- _VORLIEGENDER TEXT_:
Rz. 7
Die deutsche Erbschaftsteuer ist seit jeher als Erbanfallsteuer konzipiert (s. BVerfG vom 06.11.2006, DStR 2007, 235, 240; BVerfG vom 22.06.1995, BVerfGE 93, 165, 167). Besteuert wird daher nicht der Nachlass des Erblassers, sondern der Vermögensanfall beim Erben (zu den beiden Systemstrukturen s. Crezelius, FR 2007, 613, 616 m. w. N.). Gleiches gilt für Schenkungen unter Lebenden. Dies hat zur Folge, dass bei mehreren Erben/Beschenkten jeweils deren konkreter Vermögenszuwachs erfasst wird. Damit wird eine individuelle Besteuerung unter Berücksichtigung des Verwandtschaftsverhältnisses zwischen Erblasser/Schenker und Erben/Beschenktem ermöglicht. In der durch den Vermögenszuwachs entstandenen gesteigerten Leistungsfähigkeit des Erwerbers findet die Erbschaftsteuer ihre innere Rechtfertigung. Sie beruht daher auf dem Bereicherungsgrundsatz des Erwerbers, der als solcher das Erbschaftsteuerrecht beherrscht.

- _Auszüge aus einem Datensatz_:
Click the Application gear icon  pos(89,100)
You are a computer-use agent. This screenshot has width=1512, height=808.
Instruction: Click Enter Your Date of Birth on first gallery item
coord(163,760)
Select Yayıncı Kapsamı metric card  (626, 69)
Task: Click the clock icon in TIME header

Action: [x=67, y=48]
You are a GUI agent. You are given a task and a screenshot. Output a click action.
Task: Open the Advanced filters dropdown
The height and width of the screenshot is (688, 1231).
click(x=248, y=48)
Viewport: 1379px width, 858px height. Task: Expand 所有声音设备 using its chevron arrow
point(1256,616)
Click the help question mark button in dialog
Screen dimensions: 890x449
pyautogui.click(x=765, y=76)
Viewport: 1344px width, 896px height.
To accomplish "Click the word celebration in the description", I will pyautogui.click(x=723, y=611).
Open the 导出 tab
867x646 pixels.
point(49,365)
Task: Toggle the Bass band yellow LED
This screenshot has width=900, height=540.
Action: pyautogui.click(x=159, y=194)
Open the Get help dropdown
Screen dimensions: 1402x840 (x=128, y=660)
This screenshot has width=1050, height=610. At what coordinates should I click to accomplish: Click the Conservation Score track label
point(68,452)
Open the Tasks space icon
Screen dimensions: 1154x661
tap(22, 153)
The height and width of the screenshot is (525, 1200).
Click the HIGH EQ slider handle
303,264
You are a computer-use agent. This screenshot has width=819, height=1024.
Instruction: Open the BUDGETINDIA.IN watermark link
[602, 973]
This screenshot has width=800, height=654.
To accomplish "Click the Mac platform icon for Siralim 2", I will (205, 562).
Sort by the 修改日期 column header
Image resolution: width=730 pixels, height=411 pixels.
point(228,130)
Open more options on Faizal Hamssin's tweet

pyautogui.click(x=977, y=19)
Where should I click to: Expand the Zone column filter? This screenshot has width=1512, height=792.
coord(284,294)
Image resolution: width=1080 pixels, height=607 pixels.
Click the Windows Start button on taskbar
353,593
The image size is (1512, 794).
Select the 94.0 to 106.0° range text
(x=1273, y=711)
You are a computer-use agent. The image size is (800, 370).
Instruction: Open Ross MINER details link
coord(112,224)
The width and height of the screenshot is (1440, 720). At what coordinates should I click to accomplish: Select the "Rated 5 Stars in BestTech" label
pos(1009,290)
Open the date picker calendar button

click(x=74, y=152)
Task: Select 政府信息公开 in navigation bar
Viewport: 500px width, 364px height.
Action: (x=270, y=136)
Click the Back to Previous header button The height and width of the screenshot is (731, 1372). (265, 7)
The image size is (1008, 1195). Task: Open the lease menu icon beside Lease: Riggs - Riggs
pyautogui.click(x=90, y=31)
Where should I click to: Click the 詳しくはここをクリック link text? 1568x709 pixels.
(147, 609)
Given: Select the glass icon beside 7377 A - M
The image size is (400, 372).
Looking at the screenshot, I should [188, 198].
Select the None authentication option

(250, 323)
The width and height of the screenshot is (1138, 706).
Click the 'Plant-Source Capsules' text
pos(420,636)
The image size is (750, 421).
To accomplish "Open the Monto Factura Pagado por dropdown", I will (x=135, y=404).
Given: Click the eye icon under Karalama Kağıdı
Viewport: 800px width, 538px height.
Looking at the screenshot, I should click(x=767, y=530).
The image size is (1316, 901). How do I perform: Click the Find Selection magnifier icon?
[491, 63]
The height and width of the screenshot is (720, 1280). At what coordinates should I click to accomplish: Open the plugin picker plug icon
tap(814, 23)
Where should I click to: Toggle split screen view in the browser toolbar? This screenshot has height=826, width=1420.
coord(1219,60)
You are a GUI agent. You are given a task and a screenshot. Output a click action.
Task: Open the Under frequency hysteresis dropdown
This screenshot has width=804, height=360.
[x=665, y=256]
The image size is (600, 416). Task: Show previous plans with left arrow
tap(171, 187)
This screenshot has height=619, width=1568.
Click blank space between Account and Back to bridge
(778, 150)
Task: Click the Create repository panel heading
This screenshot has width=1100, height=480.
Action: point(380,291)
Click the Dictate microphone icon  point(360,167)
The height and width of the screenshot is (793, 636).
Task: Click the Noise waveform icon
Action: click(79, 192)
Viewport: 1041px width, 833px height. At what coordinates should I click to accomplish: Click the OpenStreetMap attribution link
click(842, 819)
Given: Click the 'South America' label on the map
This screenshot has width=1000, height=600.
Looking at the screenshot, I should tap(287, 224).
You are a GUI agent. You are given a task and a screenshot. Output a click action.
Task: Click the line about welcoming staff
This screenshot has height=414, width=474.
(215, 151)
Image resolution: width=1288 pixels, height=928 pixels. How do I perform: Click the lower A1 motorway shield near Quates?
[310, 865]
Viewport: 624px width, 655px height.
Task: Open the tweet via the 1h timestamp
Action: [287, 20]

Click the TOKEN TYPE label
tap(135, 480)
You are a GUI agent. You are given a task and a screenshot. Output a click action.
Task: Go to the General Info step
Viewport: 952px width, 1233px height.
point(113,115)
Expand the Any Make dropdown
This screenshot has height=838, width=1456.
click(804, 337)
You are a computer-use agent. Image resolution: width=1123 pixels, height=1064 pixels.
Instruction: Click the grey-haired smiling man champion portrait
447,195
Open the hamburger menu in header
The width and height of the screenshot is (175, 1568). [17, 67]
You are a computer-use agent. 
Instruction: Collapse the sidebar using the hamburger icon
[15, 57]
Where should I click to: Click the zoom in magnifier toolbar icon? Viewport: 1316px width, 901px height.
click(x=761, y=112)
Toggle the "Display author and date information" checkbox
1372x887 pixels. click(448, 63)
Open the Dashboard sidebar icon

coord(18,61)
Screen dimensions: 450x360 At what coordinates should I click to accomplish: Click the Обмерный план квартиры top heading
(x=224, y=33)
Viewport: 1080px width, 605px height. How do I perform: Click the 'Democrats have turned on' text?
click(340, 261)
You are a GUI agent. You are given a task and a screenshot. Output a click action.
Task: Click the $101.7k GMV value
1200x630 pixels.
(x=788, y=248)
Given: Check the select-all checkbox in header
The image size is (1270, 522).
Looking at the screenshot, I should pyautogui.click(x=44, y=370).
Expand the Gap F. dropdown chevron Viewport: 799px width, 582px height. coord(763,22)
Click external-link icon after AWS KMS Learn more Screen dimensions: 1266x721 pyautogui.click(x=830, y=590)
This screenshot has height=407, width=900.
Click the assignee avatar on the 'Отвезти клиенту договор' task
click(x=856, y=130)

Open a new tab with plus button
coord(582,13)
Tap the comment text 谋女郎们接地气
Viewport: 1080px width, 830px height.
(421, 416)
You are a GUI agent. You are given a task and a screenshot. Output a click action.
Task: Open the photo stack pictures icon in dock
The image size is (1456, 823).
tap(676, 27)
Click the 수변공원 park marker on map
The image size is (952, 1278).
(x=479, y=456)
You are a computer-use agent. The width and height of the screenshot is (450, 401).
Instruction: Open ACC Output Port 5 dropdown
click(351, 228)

- _ARBEITSAUFTRAG_:
Beantworten Sie anhand des Textes zur Erbschaftsteuer diese Fragen:
(a) Als welche Steuer ist die deutsche Erbschaftsteuer seit jeher konzipiert?
(b) Was wird statt des Nachlasses des Erblassers besteuert?
(c) Auf welchem Grundsatz beruht die Erbschaftsteuer?
Das Material ist vom Text unabhängig und steht für sich.

- _LÖSUNG_:
(a) Als Erbanfallsteuer.
(b) Der Vermögensanfall beim Erben.
(c) Auf dem Bereicherungsgrundsatz des Erwerbers.